Re: diagonal oval stars


Stuart Heggie <stuart.j.heggie@...>
 

Ross, I also was thinking it could be guider calibration. Perhaps closer to the pole, the corrections are too aggressive? I think it is ideal to calibrate near the equator so reducing aggressiveness of the corrections might also help. 

Stuart

On Wed, Feb 18, 2015 at 4:48 PM, Ross Salinger rgsalinger@... [ap-gto] <ap-gto@...> wrote:
 

I’m wondering if the guider calibration accuracy might be off leading to the problem. With DEC compensation turned on, the move will be much less at +50 than it will be a 0. The algorithm uses the cosine(?) of the DEC as the factor for reducing the compensation from 0 to 90. So, that means that the number gets smaller and smaller as you near the pole. I think I’d try calibrating the guider at the equator with as long a calibration as possible – small steps and many of them and see if the greater accuracy might do the trick. I’ve been having problems myself and the first thing that AP told me (I use Maxim) was to make my calibrations 30 seconds rather than the default 10 seconds and see if that fixed it. Just a thought.

Rgrds-Ross

 

From: ap-gto@... [mailto:ap-gto@...]
Sent: Wednesday, February 18, 2015 1:33 PM
To: ap-gto@...
Subject: Re: [ap-gto] Re: diagonal oval stars

 

 

 

If there was a tilt in the mechanical connection the prior imaging would have shown it as well. As the original post said, this apparently has been introduced by imaging away from the equatorial region.

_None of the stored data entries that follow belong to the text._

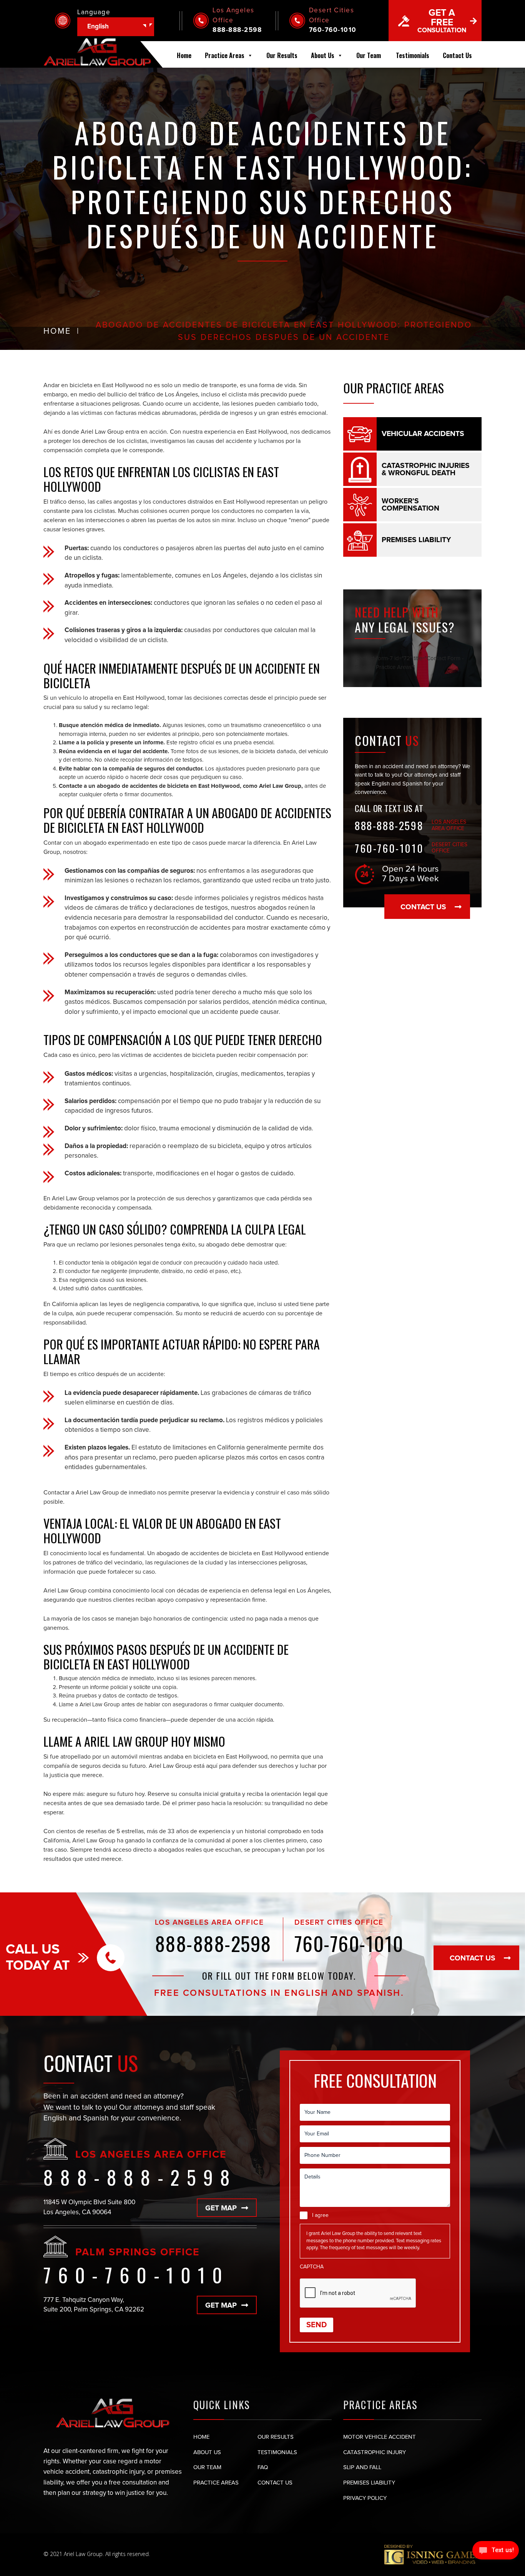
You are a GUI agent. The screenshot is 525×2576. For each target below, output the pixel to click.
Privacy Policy (365, 2498)
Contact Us (457, 55)
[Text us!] (495, 2551)
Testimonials (412, 55)
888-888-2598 (237, 30)
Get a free (441, 21)
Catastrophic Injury (374, 2452)
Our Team (369, 55)
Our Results (281, 55)
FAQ (263, 2467)
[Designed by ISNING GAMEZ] (433, 2554)
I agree (320, 2215)
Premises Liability (369, 2483)
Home (184, 55)
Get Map (221, 2208)
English (98, 26)
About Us (322, 55)
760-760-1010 (333, 30)
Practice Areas (224, 55)
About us (207, 2452)
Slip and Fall (362, 2467)
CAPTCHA (312, 2267)
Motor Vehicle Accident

---In ap-gto@..., <J.Zeglinski@...> wrote :

Hi,

    Another possibility might be the camera coupling or nosepiece is not quite machined or threaded properly, so the camera is already angled. I have read another case where this was the case – a bad coupler.

Perhaps try rotating the camera 90 degrees, and compare the directions of the ovals, If it a mechanical issue in the camera, the  flares should rotate with the camera angle change, between the two perpendicular frames.